How can I implement these recommendations?
There could be a long introduction about history of terminals and so on... But I'll just post a link to a fairly good wikipedia article - https://en.wikipedia.org/wiki/ANSI_escape_code
Long story short - the ANSI escape codes processing in this case refers not to some functionality within Splunk but to the functionality of the terminal you're using.
For the vulnerability to be exploited a specific sequence of events must happen:
1. The ANSI codes are injected (for now let's not dwell into how they are put there) into a log file
2. The log file is read from a predictive (from attacker's point of view) environment - typically a CLI interface running shell on a terminal that inteprets ANSI escape codes using a tool which does not sanitize the data before passing it to the terminal.
In such case the escape codes are passed unaltered to the terminal (xterm, konsole, putty, mobaxterm and so on) which might, depending on its settings interpret them. Unfortunately for us, in this case, while the typical use for ANSI codes is making terminal output colorized/bold/underline/blinking or moving cursor around the screen, some extended escape codes can be abused to interact with your terminal session.
There are two ways to mitigate this:
1) Use a terminal emulator which does not intepret (at least some particuar subset of) those ANSI codes. This option might be tricky and is usually not that well documented. Some programs have easily available options for at least some of that - like putty's Terminal->Features config section, some don't and will happily work on any ANSI codes they get.
In case of unices, setting terminal type to "dumb" type before connecting to remote system via SSH might help mitigate this threat somewhat. The downside is that it limits your display capabilities.

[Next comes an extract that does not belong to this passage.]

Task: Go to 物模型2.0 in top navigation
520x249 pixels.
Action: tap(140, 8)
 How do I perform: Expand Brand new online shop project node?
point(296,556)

2) Use a tool which sanitizes input before displaying it. The easiest way to do so would be to use the "less" command instead of "cat" or "tail" to view your files. While cat and tail just copy input to output without much processing, less tries to keep things civil by displaying the contents as "printable".
Be aware however that it doesn't mean that you don't get to see unfiltered text as output from - for example - grep command. In such case it's again relatively safe to pipe your grep output to less command.

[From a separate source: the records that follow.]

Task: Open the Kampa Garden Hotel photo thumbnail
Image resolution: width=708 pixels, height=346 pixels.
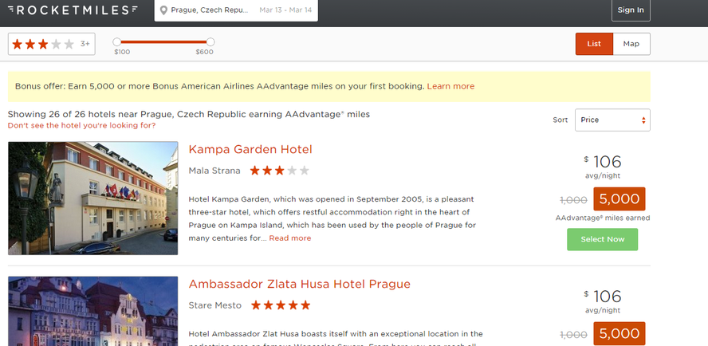Action: click(x=93, y=199)
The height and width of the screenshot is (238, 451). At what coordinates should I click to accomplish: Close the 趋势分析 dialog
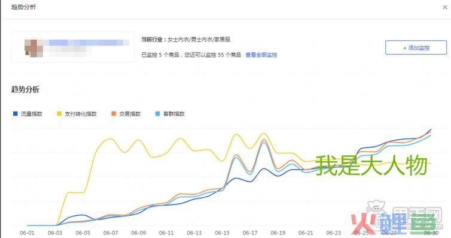[445, 7]
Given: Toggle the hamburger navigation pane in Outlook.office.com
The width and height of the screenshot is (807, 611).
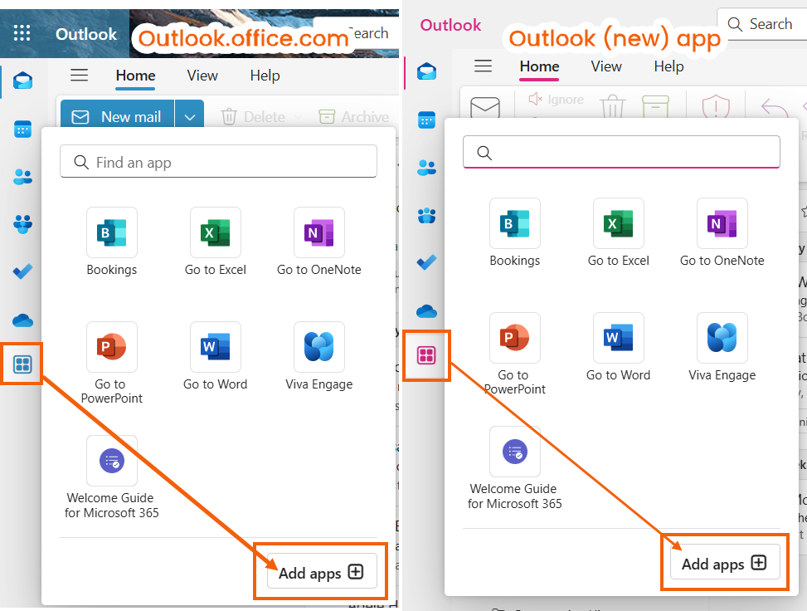Looking at the screenshot, I should click(79, 76).
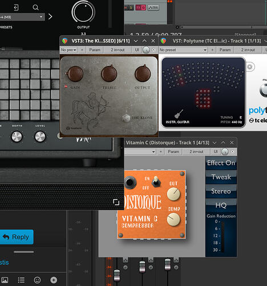Insert emoji with the smiley icon

click(37, 280)
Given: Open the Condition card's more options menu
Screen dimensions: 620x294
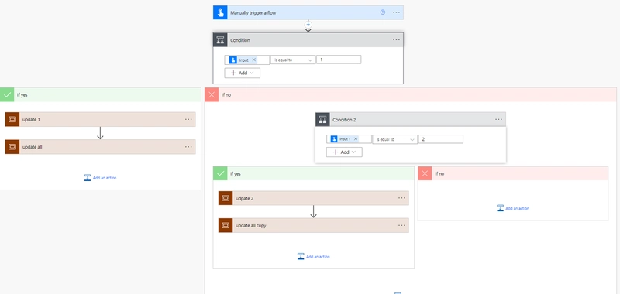Looking at the screenshot, I should coord(396,40).
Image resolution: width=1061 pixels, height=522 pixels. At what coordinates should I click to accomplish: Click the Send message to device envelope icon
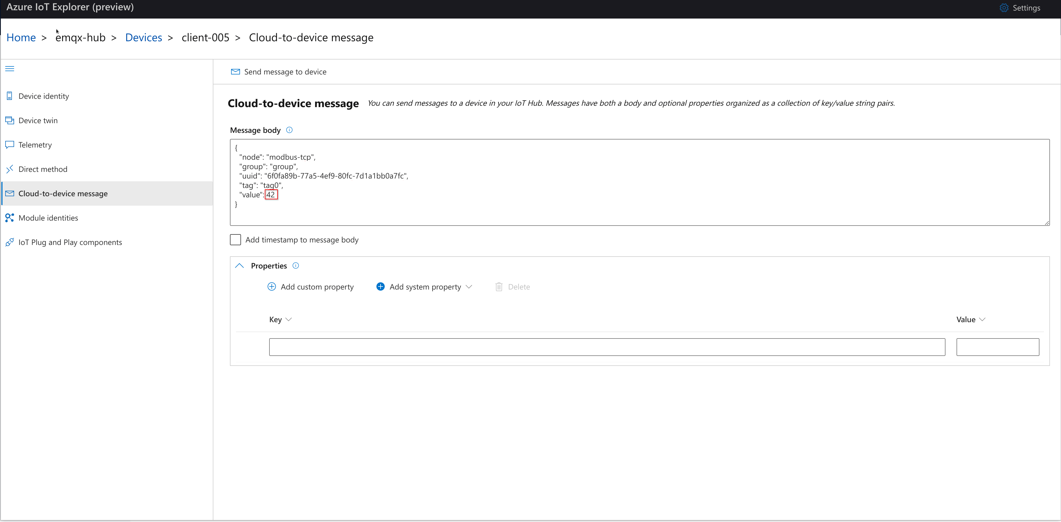(x=236, y=71)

EDIT: I suppose you could use tmux or screen with a proper terminal type to filter some of the ANSI codes. I haven't tested it though.
There could be a long introduction about history of terminals and so on... But I'll just post a link to a fairly good wikipedia article - https://en.wikipedia.org/wiki/ANSI_escape_code
Long story short - the ANSI escape codes processing in this case refers not to some functionality within Splunk but to the functionality of the terminal you're using.

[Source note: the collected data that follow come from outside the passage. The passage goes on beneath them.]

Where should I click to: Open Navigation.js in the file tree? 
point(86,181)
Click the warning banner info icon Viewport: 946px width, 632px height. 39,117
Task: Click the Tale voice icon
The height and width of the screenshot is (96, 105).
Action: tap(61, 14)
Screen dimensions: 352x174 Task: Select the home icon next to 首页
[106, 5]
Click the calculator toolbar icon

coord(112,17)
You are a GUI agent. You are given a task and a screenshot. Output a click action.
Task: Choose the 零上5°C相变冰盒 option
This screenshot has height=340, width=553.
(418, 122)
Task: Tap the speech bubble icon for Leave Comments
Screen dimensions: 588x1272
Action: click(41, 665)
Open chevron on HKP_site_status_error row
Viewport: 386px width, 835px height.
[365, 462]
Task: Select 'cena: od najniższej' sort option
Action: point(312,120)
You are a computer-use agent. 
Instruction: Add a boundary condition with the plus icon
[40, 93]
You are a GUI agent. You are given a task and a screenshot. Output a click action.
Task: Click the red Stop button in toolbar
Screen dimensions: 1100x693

For the vulnerability to be exploited a specific sequence of events must happen:
1. The ANSI codes are injected (for now let's not dwell into how they are put there) into a log file
2. The log file is read from a predictive (from attacker's point of view) environment - typically a CLI interface running shell on a terminal that inteprets ANSI escape codes using a tool which does not sanitize the data before passing it to the terminal.
In such case the escape codes are passed unaltered to the terminal (xterm, konsole, putty, mobaxterm and so on) which might, depending on its settings interpret them. Unfortunately for us, in this case, while the typical use for ANSI codes is making terminal output colorized/bold/underline/blinking or moving cursor around the screen, some extended escape codes can be abused to interact with your terminal session.
There are two ways to mitigate this:
1) Use a terminal emulator which does not intepret (at least some particuar subset of) those ANSI codes. This option might be tricky and is usually not that well documented. Some programs have easily available options for at least some of that - like putty's Terminal->Features config section, some don't and will happily work on any ANSI codes they get.
In case of unices, setting terminal type to "dumb" type before connecting to remote system via SSH might help mitigate this threat somewhat. The downside is that it limits your display capabilities.
2) Use a tool which sanitizes input before displaying it. The easiest way to do so would be to use the "less" command instead of "cat" or "tail" to view your files. While cat and tail just copy input to output without much processing, less tries to keep things civil by displaying the contents as "printable".
Be aware however that it doesn't mean that you don't get to see unfiltered text as output from - for example - grep command. In such case it's again relatively safe to pipe your grep output to less command.
EDIT: I suppose you could use tmux or screen with a proper terminal type to filter some of the ANSI codes. I haven't tested it though.
Not sure if this is exactly the same topic, but here is a good explanation about how to abuse Terminal Emulators with ANSI Escape Characters.
The method for disabling ANSI escape codes depends on the terminal program you use (putty, etc.). It's not a Splunk change/feature.